Arregalei os olhos e encarei-a.
— Nunca?! — perguntei
— Nunca.
— Nem Arctic Monkeys?— perguntei, sugerindo uma mais famosa — The Strokes, Lana del rey, sei lá.
— Não — respondeu — Nenhuma dessas, nunca ouvi.
Suspirei.
— Bem, hoje a noite nos vamos nos apresentar, então acho que você vai ter a oportunidade.—Declarei, abrindo um sorriso convidativo.
— É... Quem sabe?— repondeu, devolvendo um sorrisinho.
— Ah, meu dormitório é ali, eu tenho que ir.— Apontei para porta do final do corredor. – Então, só mais uma coisa...
— O que?
— Você é realmente hétero?— Perguntei, finalmente.
— O que? Claro que sim! — Respondeu, em um tom ofendido.
Analisei por um momento, e declarei:
— Você 'tá mentindo.
— Eu não to mentindo! —Negou, irritada.
— 'Tá sim! você mexe nas suas unhas todas as vezes que você vai mentir. —Reafirmei, observadora.
— O que? — Resmungou, corando.
— É, linguagem corporal...— Expliquei. — toda vez que você vai mentir, você mexe nas suas unhas.
— Eu não faço isso!— Declarou, firme no que dizia.
— Faz sim! —Rebati, mais firme ainda. — Então eu tenho aqui minha prova de que você não é hétero.
— Chega, ok? Eu sou hétero sim, homossexualidade é pecado, e eu não sou lésbica. —Respondeu, fechando as mãos dessa vez, para que eu não pudesse reparar em suas unhas.
— Ok, eu paro de dar em cima de você... — Comecei.— Mas com uma condição.
— Que condição?— Perguntou, cruzando os braços.
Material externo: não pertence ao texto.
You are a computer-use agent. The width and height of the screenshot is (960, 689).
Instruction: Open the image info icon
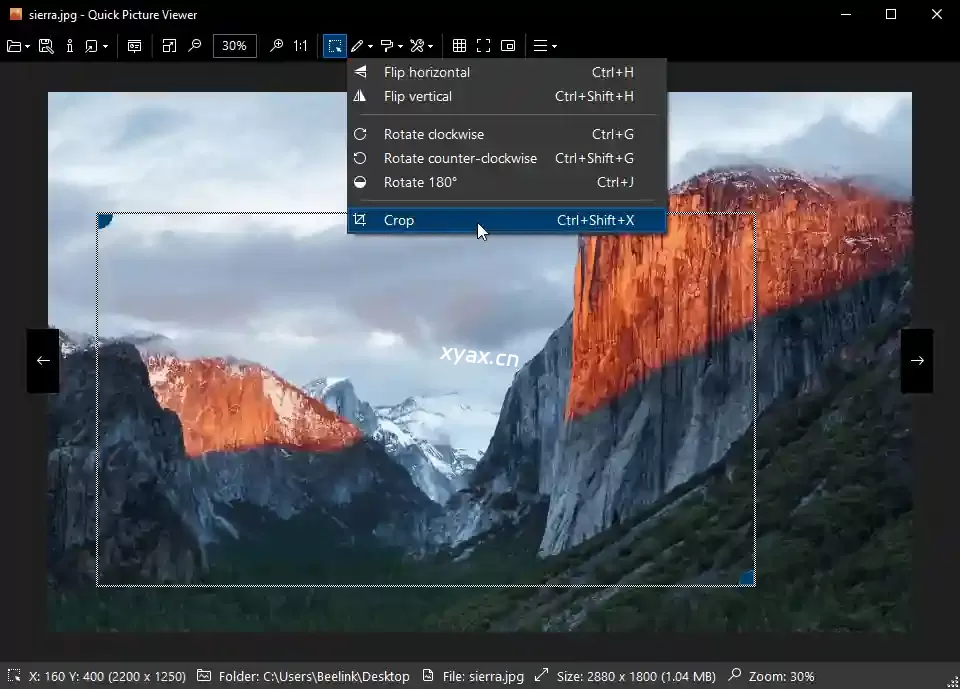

— Você vai ter que olhar nos meus olhos, e falar que você é hétero, e nunca vai ficar comigo. —Descrevi, indo para frente dela. — E quando você falar isso, eu prometo que nunca mais vou dar em cima de você, e que a gente nunca vai ficar juntas. — completei —Caso você realmente seja hétero, ok, mas se você estiver mentido, e também tiver afim de mim, você vai perder essa chance pra sempre. — Falei — Nós nunca vamos poder ficar juntas, e você vai ter que carregar esse fardo de que poderia ter dado certo pra sempre.
Lorena parecia meio assustada com meu drama, mas continuei:
— Então é isso, os critérios já estão estabelecidos. É agora ou nunca, lobinha.—Falei, respirando fundo.—Eu vou te perguntar mais uma vez. Você é hétero?
Ela abriu a boca pra falar, e não saiu nada.
— ...Foi o que eu pensei.—Abri um sorriso vitorioso, virando as costas.
Andei até o fim do corredor, e peguei minha chave para abrir a porta.
— Jade, espera!—Lorena gritou de longe.
— O que foi?— perguntei
Ela, com uma feição triste, respondeu:
— Homossexuais são aberrações aos olhos do pai, e todos vão pro inferno.
— Ah...— Suspirei, nem um pouco convencida. — Te vejo lá então.
Então abri a porta, e entrei no dormitório.